- EXERCISE GOAL -
Copy exactly the stretch of data below from the line with "web@notiziegeniali.it (93, 2368)" through the line with "[Twitter] (149, 2449)", including both of those lines.

- DATA TO PROCESS -
╔══
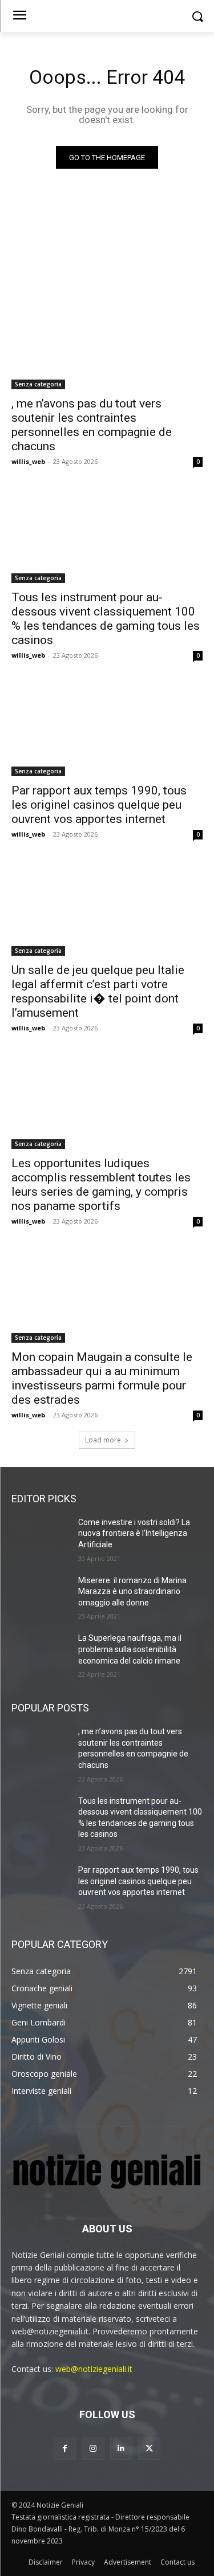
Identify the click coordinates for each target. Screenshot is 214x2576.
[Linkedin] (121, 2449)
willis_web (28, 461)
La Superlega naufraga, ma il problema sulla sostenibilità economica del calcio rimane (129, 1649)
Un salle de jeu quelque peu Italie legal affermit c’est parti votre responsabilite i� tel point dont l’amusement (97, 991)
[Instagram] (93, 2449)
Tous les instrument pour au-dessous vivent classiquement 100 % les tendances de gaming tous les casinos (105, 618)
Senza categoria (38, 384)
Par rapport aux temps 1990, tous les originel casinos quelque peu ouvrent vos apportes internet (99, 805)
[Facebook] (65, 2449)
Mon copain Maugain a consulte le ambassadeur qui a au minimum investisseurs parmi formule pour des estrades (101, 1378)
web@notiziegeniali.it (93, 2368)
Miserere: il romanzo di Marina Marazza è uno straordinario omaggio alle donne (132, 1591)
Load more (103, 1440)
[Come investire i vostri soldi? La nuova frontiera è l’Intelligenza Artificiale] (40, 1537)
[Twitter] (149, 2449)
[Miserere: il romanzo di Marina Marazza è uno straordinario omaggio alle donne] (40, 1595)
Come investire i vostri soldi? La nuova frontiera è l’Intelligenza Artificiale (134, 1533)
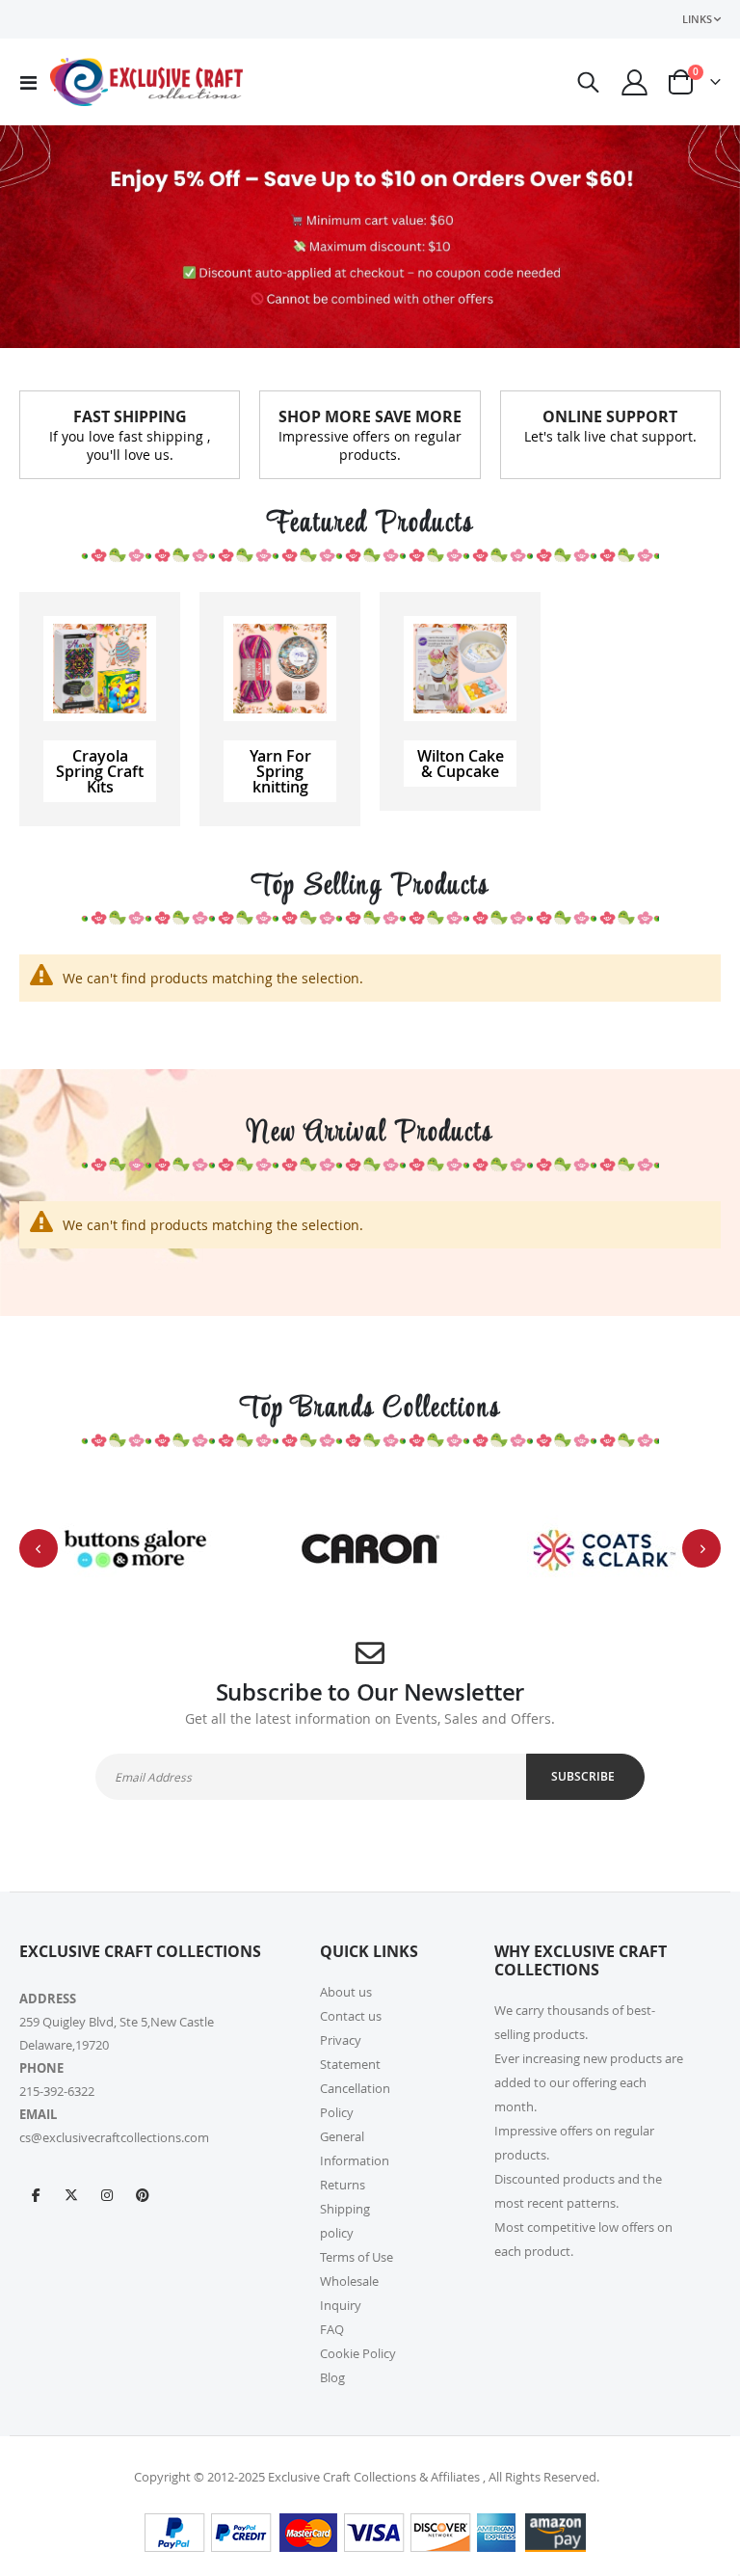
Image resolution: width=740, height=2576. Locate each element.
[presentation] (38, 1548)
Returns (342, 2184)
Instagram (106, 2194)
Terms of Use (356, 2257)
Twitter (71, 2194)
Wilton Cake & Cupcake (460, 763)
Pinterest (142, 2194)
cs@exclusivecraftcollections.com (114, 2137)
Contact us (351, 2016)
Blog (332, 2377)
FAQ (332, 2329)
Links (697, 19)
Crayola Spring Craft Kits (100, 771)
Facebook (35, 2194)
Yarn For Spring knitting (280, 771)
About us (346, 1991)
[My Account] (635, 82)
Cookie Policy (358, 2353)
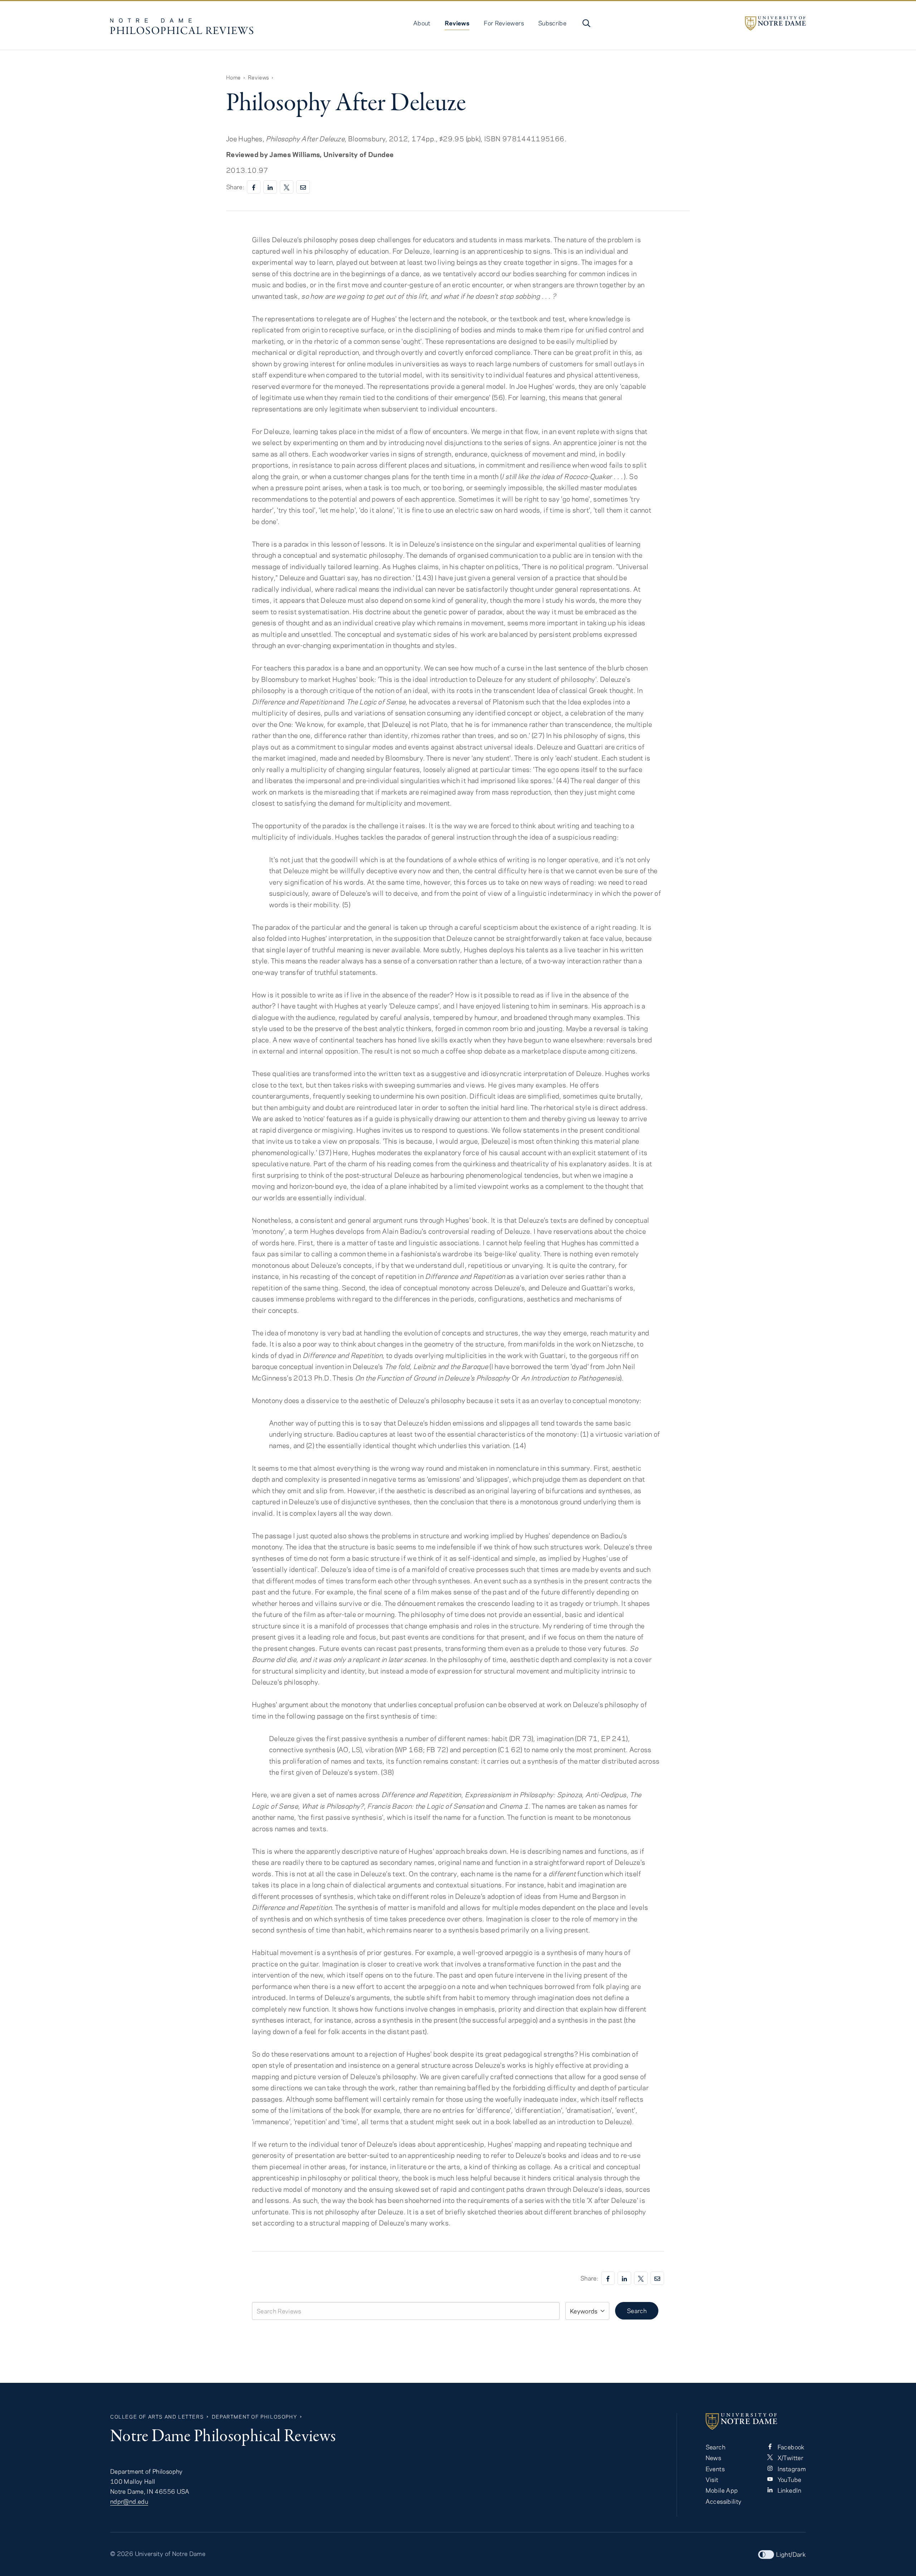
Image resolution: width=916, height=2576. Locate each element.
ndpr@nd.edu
╚══
╔══
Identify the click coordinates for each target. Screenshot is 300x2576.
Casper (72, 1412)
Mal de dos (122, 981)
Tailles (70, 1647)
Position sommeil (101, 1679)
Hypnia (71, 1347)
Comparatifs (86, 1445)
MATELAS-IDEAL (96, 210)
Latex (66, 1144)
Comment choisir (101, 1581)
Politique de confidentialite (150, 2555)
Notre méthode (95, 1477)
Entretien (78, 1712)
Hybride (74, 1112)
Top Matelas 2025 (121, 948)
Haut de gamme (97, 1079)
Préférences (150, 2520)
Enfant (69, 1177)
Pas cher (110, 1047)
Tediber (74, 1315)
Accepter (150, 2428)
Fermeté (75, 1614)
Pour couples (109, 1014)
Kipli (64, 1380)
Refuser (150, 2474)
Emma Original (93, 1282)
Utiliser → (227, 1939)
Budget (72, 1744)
╚══
╔══
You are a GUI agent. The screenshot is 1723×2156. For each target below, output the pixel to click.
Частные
╚══
- RESPONSE TO THIS TASK -
web@notiziegeniali.it (93, 2368)
Miserere: il romanzo di Marina Marazza è uno straordinario omaggio alle donne (132, 1591)
Load more (103, 1440)
[Come investire i vostri soldi? La nuova frontiera è l’Intelligenza Artificiale] (40, 1537)
[Twitter] (149, 2449)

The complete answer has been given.